======== Data section
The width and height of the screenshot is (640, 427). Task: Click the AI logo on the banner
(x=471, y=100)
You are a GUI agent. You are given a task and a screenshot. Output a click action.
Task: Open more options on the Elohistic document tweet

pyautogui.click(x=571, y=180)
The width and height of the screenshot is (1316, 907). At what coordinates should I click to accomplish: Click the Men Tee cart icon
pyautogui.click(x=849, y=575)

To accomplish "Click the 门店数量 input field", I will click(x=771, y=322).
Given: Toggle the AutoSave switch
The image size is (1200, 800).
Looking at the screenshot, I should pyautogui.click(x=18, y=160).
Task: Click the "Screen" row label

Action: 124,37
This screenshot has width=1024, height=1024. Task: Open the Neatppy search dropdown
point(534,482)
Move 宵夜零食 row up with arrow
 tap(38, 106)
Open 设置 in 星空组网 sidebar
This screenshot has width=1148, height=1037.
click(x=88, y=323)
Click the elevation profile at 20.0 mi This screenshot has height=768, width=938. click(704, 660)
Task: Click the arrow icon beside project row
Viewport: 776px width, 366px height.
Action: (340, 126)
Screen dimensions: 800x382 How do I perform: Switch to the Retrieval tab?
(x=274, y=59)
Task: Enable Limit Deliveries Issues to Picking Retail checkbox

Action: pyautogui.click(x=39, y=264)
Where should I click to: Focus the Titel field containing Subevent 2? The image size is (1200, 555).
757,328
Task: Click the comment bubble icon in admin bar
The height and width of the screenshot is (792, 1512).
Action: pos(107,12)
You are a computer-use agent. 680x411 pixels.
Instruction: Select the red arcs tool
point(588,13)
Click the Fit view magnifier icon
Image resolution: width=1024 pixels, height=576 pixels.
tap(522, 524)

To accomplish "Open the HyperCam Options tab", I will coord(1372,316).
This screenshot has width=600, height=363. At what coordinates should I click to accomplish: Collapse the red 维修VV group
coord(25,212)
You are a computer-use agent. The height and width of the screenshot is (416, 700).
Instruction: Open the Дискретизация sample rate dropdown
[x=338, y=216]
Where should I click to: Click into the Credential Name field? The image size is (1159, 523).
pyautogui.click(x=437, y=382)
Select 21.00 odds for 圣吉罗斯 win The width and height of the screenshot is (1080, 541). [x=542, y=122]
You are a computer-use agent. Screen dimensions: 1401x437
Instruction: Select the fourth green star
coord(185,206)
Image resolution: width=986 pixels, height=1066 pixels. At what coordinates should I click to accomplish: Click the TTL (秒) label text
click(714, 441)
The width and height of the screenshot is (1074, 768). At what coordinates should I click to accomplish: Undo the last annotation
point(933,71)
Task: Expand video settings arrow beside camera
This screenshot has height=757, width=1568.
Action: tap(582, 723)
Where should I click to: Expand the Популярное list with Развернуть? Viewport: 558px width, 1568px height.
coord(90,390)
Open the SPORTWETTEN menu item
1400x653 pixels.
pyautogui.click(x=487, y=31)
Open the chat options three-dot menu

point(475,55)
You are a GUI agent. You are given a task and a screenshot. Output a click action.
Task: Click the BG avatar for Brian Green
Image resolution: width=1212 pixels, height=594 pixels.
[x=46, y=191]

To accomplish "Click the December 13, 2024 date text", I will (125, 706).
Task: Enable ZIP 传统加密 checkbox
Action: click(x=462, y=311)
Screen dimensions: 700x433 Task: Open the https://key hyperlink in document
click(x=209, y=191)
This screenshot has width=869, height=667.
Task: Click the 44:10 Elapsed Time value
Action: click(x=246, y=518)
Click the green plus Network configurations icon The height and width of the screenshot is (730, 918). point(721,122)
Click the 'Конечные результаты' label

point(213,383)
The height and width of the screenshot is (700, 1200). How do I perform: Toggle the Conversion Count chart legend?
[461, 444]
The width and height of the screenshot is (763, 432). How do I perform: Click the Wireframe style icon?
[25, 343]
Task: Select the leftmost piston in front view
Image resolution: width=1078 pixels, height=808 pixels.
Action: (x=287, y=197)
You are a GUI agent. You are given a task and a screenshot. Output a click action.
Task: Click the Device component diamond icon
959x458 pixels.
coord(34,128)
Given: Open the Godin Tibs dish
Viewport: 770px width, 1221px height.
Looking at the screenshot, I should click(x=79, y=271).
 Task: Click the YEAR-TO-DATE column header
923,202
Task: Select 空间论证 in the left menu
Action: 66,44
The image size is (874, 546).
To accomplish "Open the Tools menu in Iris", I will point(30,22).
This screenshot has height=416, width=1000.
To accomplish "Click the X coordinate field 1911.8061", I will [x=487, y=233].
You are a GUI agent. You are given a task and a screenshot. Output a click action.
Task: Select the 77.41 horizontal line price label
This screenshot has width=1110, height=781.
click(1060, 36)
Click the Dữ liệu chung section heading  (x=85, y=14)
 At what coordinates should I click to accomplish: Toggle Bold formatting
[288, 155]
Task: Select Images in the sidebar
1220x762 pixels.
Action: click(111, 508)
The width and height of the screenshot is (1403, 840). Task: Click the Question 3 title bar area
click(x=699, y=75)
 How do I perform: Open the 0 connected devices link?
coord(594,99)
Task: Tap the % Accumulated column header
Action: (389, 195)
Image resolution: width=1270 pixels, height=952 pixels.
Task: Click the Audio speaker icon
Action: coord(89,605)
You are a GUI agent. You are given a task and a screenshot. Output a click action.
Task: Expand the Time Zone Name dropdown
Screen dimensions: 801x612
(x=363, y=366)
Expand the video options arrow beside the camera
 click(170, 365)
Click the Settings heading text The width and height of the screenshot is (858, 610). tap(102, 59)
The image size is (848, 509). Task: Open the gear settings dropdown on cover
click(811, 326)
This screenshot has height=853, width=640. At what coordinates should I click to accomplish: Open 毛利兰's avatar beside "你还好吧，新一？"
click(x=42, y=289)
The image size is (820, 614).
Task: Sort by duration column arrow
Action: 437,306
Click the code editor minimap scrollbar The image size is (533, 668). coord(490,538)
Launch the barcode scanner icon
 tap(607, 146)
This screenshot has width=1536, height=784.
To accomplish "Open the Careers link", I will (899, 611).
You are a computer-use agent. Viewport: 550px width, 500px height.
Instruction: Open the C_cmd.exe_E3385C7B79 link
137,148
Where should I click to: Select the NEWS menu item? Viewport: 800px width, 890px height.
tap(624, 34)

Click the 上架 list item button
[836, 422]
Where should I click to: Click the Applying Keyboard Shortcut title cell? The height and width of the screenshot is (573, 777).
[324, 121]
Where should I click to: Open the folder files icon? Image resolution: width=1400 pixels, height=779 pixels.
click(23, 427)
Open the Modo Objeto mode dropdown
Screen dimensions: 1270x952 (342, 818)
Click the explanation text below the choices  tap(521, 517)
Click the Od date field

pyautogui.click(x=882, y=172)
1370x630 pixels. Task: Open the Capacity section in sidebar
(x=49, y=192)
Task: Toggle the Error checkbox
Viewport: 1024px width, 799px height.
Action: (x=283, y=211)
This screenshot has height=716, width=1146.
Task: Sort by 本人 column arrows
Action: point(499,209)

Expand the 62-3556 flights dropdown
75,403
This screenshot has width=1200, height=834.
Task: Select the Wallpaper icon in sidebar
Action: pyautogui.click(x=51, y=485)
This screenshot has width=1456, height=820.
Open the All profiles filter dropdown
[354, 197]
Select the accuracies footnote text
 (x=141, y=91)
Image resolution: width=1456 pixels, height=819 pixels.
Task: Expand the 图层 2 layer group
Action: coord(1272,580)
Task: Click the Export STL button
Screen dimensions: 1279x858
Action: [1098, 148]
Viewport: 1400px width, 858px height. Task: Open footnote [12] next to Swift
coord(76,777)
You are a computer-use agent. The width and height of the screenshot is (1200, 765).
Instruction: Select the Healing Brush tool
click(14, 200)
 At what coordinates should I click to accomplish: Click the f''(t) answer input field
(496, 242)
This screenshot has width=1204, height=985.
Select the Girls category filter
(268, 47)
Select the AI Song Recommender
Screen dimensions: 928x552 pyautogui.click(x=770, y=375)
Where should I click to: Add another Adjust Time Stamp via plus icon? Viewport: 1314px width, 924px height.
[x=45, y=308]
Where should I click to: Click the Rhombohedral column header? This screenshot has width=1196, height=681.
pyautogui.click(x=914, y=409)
================
What you need to do –
Using the entries above, give again exactly the lines from the line holding "You are a computer-use agent. The height" through the line holding "Open the SPORTWETTEN menu item". Include both end lines and nothing else.

Exercise solution –
You are a computer-use agent. The height and width of the screenshot is (416, 700).
Instruction: Open the Дискретизация sample rate dropdown
[x=338, y=216]
Where should I click to: Click into the Credential Name field? The image size is (1159, 523).
pyautogui.click(x=437, y=382)
Select 21.00 odds for 圣吉罗斯 win The width and height of the screenshot is (1080, 541). [x=542, y=122]
You are a computer-use agent. Screen dimensions: 1401x437
Instruction: Select the fourth green star
coord(185,206)
Image resolution: width=986 pixels, height=1066 pixels. At what coordinates should I click to accomplish: Click the TTL (秒) label text
click(714, 441)
The width and height of the screenshot is (1074, 768). At what coordinates should I click to accomplish: Undo the last annotation
point(933,71)
Task: Expand video settings arrow beside camera
This screenshot has height=757, width=1568.
Action: tap(582, 723)
Where should I click to: Expand the Популярное list with Развернуть? Viewport: 558px width, 1568px height.
coord(90,390)
Open the SPORTWETTEN menu item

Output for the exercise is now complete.